双子パパになった不屈の自衛官は飽くなき愛で純真ママを取り戻す
なんでも乗れるなんてどうして思えたのだろう……。
「冴島さん、大丈夫?」
「大丈夫です、すみません……」
このテーマパークで絶叫系と言われている乗り物に三つ乗ったところで、私はひとりギブアップ。近くに設置されているベンチに座り込んだ。
砂羽さんだけでなく、木佐貫くんも瑠南ちゃんも心配そうに「大丈夫ですか?」と私を囲む。
付き添いできているのに、場の空気を悪くしてしまった。
「ごめんね、大丈夫。少し休んでいるので、遊んでてもらえると……」
私に付き添って大事な時間を割かせてしまうのは申し訳ない。
砂羽さんもふたりに「あとで合流するから」と言ってふたりには引き続き遊んでもらうように言ってくれた。
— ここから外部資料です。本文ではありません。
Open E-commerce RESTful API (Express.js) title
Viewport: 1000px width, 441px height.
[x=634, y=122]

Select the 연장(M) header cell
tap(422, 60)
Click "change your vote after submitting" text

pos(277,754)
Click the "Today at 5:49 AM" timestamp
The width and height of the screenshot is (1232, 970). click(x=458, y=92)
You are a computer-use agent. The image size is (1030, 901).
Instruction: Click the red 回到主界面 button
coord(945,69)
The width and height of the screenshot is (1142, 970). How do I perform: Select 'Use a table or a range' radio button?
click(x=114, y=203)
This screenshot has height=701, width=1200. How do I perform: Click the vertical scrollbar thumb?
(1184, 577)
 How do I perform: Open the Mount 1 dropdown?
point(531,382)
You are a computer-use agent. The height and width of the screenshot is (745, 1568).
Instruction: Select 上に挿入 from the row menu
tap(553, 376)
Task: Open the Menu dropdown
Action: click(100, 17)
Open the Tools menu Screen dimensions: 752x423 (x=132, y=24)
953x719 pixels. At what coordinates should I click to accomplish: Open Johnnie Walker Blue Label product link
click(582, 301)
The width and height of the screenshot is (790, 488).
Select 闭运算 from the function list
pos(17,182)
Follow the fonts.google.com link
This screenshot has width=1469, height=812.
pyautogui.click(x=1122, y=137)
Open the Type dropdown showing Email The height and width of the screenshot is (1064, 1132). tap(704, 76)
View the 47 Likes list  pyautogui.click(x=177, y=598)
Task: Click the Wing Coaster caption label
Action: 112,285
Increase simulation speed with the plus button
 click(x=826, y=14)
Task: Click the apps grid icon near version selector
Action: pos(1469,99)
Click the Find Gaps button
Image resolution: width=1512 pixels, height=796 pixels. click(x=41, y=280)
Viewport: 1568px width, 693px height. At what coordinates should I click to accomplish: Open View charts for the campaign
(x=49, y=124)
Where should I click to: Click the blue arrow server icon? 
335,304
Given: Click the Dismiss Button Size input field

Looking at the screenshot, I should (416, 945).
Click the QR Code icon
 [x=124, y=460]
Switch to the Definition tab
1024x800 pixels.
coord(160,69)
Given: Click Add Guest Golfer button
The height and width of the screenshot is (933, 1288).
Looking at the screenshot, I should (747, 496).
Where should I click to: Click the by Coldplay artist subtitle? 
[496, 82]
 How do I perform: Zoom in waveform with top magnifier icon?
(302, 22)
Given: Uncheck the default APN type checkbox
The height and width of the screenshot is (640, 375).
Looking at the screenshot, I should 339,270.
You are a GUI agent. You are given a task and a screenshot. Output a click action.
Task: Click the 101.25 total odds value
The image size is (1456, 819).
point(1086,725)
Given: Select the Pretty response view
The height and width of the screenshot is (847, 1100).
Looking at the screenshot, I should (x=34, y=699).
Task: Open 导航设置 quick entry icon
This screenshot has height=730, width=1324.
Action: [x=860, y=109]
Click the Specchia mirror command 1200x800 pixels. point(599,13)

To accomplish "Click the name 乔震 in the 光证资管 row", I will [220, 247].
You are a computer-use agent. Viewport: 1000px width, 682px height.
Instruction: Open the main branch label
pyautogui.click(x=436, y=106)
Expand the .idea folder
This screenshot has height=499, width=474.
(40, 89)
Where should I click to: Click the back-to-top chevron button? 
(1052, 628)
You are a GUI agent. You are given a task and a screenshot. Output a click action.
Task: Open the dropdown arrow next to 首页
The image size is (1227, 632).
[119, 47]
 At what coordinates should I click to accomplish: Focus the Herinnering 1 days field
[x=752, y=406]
ふたりきりになると、砂羽さんは「ちょっと待ってて」とその場を離れる。すぐに戻ってきて、ミネラルウォーターのペットボトルを手渡してくれた。
「すみません、ありがとうございます」
「気分が落ち着くまで、無理しないで」
「はい……すみません、なんでも乗れるなんて言っておいて、ぜんぜんダメで」
情けないと思うと自然と声の調子も落ちてきて、暗い話し方になってくる。
そんな私を砂羽さんはははっと笑った。